━━━ Selected text ━━━

Let's have a look at Microsoft Flight Simulator 2020, a game that asks the questions "should I turn on the pitot heater" and "what does inert sep on mean" and "why does the plane keep stalling" and finally "I'm going to die here" and "it was all my fault", which technically aren't questions, but they did go through my mind as I flew through an ice storm over the glaciers of southern Chile.
In real life I've never had a chance to fly through an ice storm. I've never flown through an ice storm over the
glaciers of southern Chile, and after trying it out in Microsoft Flight Simulator
2020 I'm not keen on the experience, but at the same time I am a little bit keen because it was fun. And scary, but also fun.
That's why people get themselves killed. That frisson of
excitement. It's a primal thing. After escaping from a tigers our ancestors
were flooded with a sense of relief. They wanted to experience that
sensation again.
On the other hand you can turn off MSFS2020's damage model and use the computer
autopilot to explore the world risk-free, but come on. Amelia Earhart didn't
have that option. Her autopilot was a bunch
of gears attached to a cable. What are you, a wuss?
Admittedly Earhart did
actually die. She must have hankered for that frisson of danger too, and
that's what killed her. Lost over the ocean in a Lockheed Electra. That's an epic way to go. In another
world she made it home safely, and when the Second World War broke out she
offered her services to the US Army Air Forces, who completely ignored her
because she was a women, and then she retired into relative poverty in the
1950s and spent the rest of her life dreaming of planes.

━━━ Records shown ━━━

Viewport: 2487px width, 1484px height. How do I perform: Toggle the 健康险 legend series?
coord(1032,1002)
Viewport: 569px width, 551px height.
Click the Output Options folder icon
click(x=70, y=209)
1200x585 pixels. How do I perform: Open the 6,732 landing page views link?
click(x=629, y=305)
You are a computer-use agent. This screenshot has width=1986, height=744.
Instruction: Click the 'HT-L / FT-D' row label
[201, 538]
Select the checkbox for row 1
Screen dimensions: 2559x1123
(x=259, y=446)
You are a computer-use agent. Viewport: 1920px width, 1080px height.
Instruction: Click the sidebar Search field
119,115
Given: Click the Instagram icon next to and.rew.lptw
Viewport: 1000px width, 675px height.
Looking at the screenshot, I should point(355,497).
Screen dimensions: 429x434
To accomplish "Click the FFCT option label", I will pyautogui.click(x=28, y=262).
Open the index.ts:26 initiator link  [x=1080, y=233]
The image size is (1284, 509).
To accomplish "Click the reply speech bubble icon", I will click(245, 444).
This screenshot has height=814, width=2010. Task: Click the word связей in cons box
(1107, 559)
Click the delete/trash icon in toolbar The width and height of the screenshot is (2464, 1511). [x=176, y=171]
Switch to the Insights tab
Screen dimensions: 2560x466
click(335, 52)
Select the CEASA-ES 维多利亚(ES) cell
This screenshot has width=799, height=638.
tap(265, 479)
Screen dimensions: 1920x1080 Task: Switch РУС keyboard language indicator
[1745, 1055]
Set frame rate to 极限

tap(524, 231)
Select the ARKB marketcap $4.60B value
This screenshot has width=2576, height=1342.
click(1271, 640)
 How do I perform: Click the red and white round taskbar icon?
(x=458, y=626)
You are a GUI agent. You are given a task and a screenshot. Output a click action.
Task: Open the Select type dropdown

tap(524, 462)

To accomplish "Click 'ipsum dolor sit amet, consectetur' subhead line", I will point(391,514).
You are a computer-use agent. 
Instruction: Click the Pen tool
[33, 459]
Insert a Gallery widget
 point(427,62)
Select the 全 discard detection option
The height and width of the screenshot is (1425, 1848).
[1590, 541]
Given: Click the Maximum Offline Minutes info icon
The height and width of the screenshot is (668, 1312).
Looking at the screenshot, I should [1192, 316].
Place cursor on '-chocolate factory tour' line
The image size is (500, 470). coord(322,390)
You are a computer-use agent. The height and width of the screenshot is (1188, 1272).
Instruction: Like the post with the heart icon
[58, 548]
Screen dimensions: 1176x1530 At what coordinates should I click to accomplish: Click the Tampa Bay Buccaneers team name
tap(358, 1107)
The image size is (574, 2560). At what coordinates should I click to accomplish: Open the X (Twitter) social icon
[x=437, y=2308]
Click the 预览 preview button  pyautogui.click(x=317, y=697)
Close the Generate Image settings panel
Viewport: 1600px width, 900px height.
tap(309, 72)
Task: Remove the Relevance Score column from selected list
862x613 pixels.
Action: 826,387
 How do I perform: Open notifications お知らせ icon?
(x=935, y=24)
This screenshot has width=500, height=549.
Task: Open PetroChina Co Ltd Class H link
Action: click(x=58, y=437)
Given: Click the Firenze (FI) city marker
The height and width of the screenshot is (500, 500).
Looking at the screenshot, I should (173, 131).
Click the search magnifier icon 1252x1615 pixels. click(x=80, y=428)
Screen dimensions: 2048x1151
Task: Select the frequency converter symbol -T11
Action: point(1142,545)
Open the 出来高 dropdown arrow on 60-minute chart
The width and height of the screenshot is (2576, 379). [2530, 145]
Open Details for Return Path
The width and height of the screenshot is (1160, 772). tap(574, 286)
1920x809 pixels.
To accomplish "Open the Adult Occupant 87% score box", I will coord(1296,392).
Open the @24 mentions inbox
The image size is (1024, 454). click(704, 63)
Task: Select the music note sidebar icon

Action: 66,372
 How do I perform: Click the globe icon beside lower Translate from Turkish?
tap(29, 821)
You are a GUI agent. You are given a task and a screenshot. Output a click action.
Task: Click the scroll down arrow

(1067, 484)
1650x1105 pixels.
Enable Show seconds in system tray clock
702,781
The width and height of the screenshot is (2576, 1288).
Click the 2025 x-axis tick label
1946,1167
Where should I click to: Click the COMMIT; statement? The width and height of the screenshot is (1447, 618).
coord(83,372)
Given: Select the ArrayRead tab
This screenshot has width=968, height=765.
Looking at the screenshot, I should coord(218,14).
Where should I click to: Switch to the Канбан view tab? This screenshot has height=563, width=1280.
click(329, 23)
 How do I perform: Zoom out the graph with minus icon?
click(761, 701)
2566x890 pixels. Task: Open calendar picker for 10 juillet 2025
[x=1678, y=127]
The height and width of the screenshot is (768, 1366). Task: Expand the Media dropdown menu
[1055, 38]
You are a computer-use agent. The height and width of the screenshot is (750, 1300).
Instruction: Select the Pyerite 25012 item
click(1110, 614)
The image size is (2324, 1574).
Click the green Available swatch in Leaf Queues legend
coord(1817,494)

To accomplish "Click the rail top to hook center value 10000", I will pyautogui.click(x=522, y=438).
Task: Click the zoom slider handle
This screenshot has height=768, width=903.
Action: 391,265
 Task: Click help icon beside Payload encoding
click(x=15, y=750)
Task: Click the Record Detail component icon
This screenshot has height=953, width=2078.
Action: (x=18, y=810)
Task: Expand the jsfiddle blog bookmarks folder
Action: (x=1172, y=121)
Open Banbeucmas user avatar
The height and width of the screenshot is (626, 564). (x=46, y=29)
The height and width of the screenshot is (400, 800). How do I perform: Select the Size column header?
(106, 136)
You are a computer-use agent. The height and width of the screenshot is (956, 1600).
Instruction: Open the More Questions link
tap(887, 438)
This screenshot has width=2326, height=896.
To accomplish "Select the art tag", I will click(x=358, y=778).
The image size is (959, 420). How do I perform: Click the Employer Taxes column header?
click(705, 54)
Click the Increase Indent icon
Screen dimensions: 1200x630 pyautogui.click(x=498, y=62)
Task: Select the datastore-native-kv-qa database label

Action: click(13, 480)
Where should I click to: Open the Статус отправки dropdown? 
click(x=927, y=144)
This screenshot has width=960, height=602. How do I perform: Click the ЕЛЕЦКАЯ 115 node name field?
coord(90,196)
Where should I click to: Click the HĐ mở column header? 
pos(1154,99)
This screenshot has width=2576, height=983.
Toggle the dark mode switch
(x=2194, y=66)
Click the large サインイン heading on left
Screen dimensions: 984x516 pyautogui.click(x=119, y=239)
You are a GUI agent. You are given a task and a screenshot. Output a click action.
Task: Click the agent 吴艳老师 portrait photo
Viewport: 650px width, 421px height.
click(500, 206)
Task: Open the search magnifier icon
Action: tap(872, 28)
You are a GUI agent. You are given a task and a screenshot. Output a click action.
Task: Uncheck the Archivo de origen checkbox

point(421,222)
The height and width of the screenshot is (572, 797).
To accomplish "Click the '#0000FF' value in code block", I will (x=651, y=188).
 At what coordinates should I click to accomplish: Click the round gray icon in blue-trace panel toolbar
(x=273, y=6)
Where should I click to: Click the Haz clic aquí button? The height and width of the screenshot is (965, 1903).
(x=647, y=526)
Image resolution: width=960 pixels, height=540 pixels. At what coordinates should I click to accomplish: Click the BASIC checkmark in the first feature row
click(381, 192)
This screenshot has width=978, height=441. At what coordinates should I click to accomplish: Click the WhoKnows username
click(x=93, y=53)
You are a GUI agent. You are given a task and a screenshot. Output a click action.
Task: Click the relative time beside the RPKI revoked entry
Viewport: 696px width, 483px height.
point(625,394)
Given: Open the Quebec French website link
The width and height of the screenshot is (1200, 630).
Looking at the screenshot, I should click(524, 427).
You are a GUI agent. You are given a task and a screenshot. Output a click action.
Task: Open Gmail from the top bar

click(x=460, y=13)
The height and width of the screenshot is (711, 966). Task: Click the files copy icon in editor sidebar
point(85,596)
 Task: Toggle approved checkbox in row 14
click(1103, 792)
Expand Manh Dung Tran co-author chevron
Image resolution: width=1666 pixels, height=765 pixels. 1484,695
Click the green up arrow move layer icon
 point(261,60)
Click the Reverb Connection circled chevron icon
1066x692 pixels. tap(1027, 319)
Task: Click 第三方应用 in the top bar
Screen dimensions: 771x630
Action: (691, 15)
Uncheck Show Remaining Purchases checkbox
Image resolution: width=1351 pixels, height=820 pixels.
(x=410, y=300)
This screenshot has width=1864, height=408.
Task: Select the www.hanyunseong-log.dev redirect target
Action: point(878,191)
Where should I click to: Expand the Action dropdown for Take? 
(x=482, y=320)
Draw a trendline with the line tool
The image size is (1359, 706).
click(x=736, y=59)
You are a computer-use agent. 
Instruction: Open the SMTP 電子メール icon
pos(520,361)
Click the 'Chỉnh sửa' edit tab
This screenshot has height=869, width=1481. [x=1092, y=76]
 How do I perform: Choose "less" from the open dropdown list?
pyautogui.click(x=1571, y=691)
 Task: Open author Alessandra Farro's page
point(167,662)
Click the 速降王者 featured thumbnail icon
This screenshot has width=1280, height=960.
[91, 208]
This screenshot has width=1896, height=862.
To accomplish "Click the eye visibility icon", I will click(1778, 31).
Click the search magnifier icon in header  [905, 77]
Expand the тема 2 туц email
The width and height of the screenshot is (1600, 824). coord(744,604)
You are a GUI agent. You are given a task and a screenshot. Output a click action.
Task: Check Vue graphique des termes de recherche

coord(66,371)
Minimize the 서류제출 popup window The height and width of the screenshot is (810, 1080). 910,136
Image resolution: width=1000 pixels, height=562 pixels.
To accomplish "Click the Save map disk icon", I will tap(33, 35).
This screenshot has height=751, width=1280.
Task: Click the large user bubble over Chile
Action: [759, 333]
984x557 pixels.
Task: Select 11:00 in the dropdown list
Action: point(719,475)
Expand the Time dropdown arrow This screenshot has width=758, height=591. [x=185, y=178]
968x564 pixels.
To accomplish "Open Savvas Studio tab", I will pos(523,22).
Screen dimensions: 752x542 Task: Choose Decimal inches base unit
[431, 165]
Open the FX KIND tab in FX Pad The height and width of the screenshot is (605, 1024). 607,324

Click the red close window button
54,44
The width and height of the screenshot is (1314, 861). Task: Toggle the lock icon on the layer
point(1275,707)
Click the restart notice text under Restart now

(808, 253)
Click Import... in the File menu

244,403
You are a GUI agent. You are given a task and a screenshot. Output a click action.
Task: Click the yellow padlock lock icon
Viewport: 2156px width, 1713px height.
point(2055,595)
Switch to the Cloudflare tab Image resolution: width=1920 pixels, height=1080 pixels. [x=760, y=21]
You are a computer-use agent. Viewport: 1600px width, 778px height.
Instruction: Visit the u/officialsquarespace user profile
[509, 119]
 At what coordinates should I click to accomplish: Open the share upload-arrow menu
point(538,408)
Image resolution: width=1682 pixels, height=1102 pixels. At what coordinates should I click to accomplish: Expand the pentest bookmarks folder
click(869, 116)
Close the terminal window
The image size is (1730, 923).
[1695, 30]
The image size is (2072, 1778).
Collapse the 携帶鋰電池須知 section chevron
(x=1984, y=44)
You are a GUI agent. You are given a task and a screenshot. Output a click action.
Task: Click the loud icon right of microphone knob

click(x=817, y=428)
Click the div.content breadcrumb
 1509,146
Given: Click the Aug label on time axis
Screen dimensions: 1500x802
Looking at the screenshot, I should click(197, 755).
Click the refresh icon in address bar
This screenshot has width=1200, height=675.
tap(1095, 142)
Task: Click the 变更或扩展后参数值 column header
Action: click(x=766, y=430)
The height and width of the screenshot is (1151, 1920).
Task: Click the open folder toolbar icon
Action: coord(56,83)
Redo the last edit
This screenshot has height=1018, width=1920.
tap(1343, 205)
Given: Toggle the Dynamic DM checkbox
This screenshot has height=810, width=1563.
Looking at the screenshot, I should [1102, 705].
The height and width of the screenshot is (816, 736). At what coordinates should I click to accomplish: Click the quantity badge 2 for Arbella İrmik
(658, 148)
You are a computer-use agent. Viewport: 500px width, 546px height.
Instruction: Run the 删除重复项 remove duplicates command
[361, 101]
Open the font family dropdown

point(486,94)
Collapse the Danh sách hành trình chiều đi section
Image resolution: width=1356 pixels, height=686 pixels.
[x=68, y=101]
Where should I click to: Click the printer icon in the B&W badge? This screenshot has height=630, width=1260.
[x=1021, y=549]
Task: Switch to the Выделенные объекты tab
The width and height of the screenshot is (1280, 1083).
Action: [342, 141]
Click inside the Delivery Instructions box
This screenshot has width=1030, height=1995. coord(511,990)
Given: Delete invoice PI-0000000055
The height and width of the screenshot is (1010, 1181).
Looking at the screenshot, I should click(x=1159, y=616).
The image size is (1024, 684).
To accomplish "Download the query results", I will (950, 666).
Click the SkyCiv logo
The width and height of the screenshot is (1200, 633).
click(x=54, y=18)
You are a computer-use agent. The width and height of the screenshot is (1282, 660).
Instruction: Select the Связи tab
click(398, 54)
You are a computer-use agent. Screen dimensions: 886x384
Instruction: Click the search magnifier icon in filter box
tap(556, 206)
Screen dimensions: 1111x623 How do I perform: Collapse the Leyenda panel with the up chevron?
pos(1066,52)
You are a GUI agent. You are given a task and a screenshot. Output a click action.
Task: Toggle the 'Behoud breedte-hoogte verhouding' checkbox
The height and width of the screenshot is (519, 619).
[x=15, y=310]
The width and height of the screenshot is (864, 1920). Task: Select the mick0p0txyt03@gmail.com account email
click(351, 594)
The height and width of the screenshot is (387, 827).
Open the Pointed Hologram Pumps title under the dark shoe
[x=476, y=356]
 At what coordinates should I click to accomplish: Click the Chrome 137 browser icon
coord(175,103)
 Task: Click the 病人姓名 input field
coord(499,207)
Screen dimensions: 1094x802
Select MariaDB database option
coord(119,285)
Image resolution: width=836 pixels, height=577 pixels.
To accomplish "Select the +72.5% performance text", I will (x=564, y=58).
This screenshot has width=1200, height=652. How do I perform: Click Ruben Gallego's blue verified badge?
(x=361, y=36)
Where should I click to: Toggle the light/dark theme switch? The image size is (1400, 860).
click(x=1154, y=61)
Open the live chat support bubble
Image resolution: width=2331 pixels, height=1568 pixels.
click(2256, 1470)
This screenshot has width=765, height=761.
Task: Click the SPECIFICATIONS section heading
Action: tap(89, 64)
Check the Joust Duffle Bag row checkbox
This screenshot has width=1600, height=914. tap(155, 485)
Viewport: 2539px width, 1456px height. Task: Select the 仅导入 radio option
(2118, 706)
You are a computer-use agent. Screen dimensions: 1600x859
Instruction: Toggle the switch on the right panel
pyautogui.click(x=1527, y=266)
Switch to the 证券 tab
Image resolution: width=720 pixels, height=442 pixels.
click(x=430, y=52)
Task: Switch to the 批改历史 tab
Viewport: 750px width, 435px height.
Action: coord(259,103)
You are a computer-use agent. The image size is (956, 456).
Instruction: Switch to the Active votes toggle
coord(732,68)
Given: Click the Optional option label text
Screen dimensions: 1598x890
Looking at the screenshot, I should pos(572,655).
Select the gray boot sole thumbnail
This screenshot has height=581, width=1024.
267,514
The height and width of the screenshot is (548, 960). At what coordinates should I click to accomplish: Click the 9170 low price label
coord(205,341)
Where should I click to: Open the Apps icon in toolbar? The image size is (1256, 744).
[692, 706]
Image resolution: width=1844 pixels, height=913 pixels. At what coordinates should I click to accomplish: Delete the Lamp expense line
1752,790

━━━

● Work to do:
(A) Quote the passage of the flight simulator review that starts with "On the other" and goes on through "you, a wuss?".
(B) According to the flight simulator review, in what aircraft was Amelia Earhart lost over the ocean?

● Responses per task:
(A)
On the other hand you can turn off MSFS2020's damage model and use the computer
autopilot to explore the world risk-free, but come on. Amelia Earhart didn't
have that option. Her autopilot was a bunch
of gears attached to a cable. What are you, a wuss?

(B) A Lockheed Electra.